O'Malley administration withdraws lethal injection rules, effectively extending moratorium

By John Wagner

Gov. Martin O'Malley's administration announced Thursday that it is withdrawing regulations that are needed for executions to resume in Maryland, effectively extending a four-year moratorium on the death penalty.

The move was prompted by a U.S. company's recent decision to halt distribution of a drug used in lethal injections in Maryland and many others states.

Proposed regulations issued by the O'Malley (D) administration specifically call for the use of the drug, sodium thiopental.

"Many states are now in the process of reviewing and revising their protocols in light of this development," Corrections Secretary Gary D. Maynard wrote in a letter to leaders of a legislative committee that reviews regulations issued by the administration.

Maynard said the department would submit revised regulations but provided no timeframe in the letter.

Sen.
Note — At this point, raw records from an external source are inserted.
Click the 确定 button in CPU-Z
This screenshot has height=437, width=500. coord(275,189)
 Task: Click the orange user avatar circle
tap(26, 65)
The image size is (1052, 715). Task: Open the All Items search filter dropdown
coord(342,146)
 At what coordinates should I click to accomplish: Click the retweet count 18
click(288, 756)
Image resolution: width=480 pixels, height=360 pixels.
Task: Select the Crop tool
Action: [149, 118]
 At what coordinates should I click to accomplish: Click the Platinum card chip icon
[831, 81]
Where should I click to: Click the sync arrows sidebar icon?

Paul G. Pinsky (D-Prince George's), co-chairman of the legislative review panel, said he expects a delay of up to six months.

There has been an effective moratorium on capital punishment in Maryland since December 2006, when the state's highest court ruled that new regulations were needed.

For the first three years of his tenure, O'Malley, who also opposes capital punishment, unsuccessfully lobbied the legislature to abolish the death penalty rather than resume its use. More recently, O'Malley has encouraged the review panel to act on the proposed regulations.

Shortages of the drug made by Hospira of Lake Forest, Ill., have been an issue in some states that use it. And any supply still on hand in Maryland -- which last executed a prisoner in 2005 -- has since expired, according to a corrections department spokesperson.

There are five inmates on death row in Maryland.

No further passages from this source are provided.